Consider the reaction: 2 SO2 (g) + O2 (g) ⇋ 2 SO3 (g)

(SO2) = mols/L = 4.0 mols/10 L = 0.40 M
(O2) = 2.2/10 = 0.22 M
........................ 2SO2 (g) + O2 (g) ⇋ 2SO3 (g)
I.......................0.40M..........0.22 M...........0
C.........................-2x...........-x...........+2x
E......................0.40 - 2x.....0.22-x........2x
The problem tells you that mols SO2 at equilibrium was 2.6 mols. That in 10 L is 2.6/10 = 0.26 M so you know that 0.40-2x = 0.26. Solve for x, evaluate 0.40-2x = (SO2) at equilibrium, 0.22-x = (O2) at equilibrium, and 2x = (SO3) at equilibrium. Substitute those evaluations into Keq expression and solve for K. Post your work if you have any questions.

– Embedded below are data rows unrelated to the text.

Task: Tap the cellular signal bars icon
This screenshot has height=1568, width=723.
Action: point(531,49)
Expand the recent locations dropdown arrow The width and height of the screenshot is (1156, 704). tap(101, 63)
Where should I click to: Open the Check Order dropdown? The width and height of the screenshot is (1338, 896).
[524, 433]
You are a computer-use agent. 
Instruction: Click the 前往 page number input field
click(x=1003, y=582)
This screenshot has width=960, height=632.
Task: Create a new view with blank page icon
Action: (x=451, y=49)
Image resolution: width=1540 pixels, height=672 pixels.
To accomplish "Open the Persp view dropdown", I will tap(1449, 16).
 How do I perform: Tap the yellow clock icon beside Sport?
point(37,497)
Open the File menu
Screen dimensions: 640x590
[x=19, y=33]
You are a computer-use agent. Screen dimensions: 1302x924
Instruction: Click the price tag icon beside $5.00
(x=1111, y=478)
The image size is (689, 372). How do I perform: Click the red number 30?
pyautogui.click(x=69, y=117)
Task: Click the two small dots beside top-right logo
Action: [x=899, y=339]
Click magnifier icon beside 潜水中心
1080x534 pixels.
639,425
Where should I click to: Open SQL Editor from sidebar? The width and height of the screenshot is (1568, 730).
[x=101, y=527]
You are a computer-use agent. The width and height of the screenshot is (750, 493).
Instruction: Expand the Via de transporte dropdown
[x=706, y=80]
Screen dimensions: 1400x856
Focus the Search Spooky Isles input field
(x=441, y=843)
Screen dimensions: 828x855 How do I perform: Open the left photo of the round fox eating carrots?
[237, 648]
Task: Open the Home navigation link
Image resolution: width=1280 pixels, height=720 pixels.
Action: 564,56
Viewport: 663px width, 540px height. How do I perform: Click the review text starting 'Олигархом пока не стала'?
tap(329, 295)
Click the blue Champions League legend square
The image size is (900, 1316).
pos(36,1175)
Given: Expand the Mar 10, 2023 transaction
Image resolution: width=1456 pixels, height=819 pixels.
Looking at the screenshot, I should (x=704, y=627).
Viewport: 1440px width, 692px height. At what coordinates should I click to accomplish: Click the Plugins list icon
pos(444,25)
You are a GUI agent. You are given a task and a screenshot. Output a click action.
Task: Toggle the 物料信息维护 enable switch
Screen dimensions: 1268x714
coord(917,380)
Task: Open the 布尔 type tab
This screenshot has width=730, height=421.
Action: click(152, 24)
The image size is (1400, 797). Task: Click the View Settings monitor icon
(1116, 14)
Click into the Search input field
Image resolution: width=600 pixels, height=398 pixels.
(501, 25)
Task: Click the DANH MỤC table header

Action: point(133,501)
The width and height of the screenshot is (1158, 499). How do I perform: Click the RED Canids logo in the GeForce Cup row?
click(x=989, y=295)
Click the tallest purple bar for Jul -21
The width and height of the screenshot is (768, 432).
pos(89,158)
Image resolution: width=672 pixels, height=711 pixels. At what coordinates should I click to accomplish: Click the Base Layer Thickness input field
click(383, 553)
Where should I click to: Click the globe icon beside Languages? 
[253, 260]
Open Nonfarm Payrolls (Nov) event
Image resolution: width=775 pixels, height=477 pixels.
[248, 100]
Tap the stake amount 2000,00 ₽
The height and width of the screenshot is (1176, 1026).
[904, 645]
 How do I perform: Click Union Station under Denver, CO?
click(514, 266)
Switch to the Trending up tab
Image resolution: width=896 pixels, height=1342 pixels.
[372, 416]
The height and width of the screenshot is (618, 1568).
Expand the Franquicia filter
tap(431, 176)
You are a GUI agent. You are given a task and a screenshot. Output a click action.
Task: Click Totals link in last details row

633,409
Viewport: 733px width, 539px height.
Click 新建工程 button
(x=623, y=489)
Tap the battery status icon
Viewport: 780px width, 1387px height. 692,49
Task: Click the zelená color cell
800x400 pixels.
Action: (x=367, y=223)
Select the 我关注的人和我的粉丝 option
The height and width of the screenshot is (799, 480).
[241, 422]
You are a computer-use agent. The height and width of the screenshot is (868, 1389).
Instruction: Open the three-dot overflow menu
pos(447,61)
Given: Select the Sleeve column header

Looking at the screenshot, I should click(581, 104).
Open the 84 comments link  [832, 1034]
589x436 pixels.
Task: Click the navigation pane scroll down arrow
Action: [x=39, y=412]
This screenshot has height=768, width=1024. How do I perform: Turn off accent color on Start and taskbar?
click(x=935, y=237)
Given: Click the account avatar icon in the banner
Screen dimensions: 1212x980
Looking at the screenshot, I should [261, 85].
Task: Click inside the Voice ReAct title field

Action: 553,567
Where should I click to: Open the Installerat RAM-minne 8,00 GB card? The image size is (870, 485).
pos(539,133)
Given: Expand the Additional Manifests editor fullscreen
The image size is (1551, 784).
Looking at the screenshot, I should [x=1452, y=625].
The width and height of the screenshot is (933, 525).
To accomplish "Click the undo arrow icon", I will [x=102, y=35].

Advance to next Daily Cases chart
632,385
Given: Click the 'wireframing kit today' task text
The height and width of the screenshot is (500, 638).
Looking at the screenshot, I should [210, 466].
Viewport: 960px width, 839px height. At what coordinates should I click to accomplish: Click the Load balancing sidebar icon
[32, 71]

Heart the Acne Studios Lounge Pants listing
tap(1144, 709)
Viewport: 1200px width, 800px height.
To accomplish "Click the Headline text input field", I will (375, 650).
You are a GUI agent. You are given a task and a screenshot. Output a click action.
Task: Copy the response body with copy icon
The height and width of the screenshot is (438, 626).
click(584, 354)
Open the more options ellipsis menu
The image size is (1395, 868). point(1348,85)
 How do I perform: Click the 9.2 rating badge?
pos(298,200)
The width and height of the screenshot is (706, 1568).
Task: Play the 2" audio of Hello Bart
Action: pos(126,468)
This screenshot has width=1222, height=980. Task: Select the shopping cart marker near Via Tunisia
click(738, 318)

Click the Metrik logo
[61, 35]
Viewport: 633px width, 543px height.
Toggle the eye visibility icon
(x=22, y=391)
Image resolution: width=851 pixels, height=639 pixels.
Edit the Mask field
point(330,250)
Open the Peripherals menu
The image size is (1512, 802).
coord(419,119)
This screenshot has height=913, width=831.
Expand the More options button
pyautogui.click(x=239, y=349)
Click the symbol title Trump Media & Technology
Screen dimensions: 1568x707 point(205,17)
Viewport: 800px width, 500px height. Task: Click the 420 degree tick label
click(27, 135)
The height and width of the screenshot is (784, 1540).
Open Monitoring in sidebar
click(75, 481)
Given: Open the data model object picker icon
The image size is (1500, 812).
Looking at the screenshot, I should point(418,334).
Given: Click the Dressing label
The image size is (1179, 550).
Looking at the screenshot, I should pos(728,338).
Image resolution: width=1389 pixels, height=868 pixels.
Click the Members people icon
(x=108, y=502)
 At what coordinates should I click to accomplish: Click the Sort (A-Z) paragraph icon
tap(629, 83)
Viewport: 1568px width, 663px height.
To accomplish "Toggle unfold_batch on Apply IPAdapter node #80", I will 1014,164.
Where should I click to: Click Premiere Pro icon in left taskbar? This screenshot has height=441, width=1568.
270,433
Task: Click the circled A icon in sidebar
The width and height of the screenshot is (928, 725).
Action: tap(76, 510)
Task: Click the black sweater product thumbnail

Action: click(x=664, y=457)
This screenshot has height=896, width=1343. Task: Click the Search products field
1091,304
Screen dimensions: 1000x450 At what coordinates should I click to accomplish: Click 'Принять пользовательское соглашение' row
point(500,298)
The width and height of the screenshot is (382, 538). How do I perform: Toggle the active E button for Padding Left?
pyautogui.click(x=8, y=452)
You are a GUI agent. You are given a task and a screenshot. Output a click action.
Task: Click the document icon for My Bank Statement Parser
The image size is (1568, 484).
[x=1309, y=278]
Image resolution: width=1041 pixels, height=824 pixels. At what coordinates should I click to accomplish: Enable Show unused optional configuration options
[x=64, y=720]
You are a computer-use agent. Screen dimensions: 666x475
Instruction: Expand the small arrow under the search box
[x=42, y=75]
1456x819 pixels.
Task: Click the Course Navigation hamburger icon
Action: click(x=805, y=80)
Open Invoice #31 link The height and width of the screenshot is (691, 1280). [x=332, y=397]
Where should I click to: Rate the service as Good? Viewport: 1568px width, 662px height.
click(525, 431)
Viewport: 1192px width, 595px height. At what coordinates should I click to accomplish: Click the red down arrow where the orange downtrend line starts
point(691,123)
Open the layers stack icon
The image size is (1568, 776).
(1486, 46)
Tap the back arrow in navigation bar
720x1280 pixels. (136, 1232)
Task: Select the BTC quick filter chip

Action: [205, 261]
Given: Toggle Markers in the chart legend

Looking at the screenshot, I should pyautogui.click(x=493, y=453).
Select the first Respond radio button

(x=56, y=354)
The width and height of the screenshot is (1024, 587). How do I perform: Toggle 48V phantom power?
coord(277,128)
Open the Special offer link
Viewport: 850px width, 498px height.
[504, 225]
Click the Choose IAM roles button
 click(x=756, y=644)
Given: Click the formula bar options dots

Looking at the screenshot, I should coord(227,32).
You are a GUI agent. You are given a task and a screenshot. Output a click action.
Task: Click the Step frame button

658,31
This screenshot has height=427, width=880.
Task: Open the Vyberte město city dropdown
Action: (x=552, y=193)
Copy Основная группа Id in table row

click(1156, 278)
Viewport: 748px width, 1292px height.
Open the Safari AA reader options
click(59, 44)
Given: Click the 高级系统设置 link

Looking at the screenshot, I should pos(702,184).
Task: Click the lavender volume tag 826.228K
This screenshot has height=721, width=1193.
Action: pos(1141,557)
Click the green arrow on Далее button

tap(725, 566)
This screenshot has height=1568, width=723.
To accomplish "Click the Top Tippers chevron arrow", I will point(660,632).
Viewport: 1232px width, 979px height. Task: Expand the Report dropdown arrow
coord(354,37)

Okay thanks that makes sense but I am confused for this next one

Consider the reaction: 2 IF5 (g) + I4F2 (g) ⇋ 3 I2 (g) + 6 F2 (g)
6.0 mol of IF5 and 8.0 mol of I4F2 are placed in a 5.0 L container. At equilibrium, 6.0 mol of I4F2 are present. Calculate K for this reaction.